安鹿却往车里塞了一堆牛奶炼乳淡奶油吉利丁。
“怎么,这是要在家创业了?”程熠笑着搂住她的肩, 帮她把够不着的巧克力粉拿下来。
“不是呀。”安鹿仔细看了下日期,放进去, “晚上给你们做布丁和脆皮雪糕吃。”
“哟, 这么棒。”程熠低下头,旁若无人地在她唇角偷了个香,“那哥哥等你投喂啊。”
安鹿戳了戳他的脸:“快去买水果。”
“嗯。”
收银的时候, 四个人把两个购物车塞得满满的。

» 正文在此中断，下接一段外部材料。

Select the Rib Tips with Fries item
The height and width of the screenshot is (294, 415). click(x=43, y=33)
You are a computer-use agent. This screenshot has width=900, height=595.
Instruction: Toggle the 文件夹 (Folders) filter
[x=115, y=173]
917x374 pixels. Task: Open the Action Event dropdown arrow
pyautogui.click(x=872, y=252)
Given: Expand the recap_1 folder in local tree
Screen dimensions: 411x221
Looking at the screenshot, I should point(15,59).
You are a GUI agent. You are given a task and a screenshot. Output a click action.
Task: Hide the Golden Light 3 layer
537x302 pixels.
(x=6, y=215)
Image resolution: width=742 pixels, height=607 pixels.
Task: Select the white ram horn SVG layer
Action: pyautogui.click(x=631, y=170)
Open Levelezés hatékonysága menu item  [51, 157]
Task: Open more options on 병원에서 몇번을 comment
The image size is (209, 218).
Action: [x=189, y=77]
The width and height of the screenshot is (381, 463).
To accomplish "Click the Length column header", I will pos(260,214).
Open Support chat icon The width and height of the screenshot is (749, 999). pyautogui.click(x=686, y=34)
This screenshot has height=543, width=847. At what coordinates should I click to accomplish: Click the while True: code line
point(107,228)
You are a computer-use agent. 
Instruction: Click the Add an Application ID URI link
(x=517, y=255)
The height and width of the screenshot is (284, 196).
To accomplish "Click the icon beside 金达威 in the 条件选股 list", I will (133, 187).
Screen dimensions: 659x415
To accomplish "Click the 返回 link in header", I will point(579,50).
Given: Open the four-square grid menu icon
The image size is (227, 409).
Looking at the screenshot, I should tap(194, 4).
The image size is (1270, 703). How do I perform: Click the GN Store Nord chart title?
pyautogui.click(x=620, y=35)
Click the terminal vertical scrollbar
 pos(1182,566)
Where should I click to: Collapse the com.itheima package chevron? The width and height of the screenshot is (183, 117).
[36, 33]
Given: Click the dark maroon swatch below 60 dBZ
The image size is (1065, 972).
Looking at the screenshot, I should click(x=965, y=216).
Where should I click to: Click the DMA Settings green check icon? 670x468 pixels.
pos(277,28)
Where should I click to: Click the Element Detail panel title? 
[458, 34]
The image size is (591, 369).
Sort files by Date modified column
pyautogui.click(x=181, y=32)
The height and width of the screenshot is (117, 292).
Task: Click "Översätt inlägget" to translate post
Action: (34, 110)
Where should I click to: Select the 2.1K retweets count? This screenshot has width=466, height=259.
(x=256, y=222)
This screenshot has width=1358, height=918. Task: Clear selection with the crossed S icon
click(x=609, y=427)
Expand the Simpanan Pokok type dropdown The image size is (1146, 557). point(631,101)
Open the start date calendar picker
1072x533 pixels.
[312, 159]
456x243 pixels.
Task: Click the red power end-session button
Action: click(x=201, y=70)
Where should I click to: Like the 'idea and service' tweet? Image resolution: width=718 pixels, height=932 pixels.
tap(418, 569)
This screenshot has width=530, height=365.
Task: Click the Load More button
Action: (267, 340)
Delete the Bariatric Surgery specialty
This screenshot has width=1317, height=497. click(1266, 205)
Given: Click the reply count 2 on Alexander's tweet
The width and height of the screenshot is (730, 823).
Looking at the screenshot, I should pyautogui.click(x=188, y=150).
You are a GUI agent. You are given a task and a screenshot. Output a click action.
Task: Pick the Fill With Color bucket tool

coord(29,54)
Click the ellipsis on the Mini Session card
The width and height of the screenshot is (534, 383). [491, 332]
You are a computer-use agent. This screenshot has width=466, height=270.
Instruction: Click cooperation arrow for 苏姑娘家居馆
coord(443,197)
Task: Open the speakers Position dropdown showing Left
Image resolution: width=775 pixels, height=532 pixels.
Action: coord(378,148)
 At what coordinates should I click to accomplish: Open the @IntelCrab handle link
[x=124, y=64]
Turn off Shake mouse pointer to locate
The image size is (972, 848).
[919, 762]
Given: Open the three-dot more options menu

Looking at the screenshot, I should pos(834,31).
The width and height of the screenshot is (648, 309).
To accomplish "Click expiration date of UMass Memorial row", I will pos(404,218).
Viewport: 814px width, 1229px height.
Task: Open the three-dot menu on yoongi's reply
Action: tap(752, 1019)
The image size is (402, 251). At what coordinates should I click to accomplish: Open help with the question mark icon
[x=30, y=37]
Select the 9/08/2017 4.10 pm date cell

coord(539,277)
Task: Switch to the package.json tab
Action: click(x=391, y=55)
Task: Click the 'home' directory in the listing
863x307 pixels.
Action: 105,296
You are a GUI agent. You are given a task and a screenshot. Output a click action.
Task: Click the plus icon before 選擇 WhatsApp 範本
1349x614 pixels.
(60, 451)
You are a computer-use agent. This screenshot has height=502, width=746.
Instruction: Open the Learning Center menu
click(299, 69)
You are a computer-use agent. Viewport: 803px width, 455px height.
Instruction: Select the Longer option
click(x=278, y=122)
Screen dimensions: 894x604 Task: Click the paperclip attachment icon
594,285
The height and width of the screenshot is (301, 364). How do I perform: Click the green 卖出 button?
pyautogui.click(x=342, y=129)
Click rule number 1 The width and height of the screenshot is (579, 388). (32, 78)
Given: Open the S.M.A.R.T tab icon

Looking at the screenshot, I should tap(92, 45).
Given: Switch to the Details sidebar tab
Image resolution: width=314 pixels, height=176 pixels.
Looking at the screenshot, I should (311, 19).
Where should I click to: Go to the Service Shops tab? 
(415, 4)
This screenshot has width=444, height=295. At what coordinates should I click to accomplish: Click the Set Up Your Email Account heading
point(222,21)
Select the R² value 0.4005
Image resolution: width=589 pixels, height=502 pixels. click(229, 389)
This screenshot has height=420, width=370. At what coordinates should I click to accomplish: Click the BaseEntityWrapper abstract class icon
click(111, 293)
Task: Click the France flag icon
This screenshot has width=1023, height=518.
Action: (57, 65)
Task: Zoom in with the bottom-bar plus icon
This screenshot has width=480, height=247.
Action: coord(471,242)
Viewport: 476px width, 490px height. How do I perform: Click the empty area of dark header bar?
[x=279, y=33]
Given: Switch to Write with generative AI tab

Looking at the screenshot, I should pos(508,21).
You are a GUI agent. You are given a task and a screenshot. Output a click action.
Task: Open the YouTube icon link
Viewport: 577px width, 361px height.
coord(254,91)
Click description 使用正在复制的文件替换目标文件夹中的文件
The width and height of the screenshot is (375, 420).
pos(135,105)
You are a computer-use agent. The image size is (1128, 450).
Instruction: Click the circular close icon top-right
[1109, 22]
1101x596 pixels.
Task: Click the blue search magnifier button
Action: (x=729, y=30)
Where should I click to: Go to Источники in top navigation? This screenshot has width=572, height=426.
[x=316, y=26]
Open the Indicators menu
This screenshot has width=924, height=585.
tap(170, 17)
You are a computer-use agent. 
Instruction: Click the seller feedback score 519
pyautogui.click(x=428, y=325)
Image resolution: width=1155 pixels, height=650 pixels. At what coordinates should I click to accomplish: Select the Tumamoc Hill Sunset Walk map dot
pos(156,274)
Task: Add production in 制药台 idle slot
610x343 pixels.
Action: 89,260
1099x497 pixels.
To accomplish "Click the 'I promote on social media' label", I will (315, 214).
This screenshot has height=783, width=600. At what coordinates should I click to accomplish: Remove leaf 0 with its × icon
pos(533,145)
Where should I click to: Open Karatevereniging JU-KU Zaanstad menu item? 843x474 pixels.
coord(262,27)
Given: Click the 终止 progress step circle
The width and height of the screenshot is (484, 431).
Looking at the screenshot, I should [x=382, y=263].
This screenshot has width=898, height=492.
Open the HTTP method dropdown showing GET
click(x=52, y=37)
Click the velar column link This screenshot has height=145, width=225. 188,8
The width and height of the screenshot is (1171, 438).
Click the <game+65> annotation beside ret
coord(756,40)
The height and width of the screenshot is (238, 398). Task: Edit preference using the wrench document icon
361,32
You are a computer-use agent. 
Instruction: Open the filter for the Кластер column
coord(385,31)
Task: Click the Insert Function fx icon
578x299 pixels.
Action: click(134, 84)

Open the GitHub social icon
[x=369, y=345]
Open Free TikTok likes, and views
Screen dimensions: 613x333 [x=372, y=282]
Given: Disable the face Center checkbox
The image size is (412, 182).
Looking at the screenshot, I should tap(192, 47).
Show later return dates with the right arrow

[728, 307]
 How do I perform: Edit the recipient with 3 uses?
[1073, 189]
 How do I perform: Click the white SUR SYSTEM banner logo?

沈思思那边一套一套漂亮的餐具杯子,锅都买好了,还有几瓶rio。
安鹿守着前面的车, 程熠从后面抱着她,跟着长长的队伍龟速往前移动。
排队无聊, 而有的男人一旦无聊,就想玩一玩女朋友。
捏一捏手,搂一搂腰, 做点无伤大雅的亲密小举动。
“哎呀,你不要这么咬我耳朵,痒死了。”安鹿缩了缩脖子,软乎乎的目光瞪着他。
程熠一点没被震慑到,反而抱她抱得更紧,头搁在她脑袋上,下巴往前扬了扬,“上面写着那个东西打折诶,买点回去吧?”
“什么东西?”安鹿顺着他的方向望过去,瞬间脸一热,胳膊肘怼了怼身后的男人。
以前也总在收银台看见卖避孕套的货架,却从来都觉得跟自己没关系,也不尴尬。反正她又不会买。
此刻男人一本正经地提起这个,她都没法直视那个货架了。
“你说我们买哪种?”程熠低声问。
安鹿努了努嘴:“我怎么知道。”
“买个你喜欢的啊。”他推着她缓缓往前走了两步,“或者觉得好看点的。”
“……我不知道。”
“那你帮哥哥选。”程熠握起她的手,往货架伸了过去,“你指哪个就买哪个。”
安鹿使出吃奶的劲儿把手犟了回来,不想理他了。
马上就要轮到他们,安鹿看样子是被他给得罪了。
程熠无奈地唉声叹气。
“好吧,那哥哥自己拿了。”他伸出手,“你可不能说不喜欢。”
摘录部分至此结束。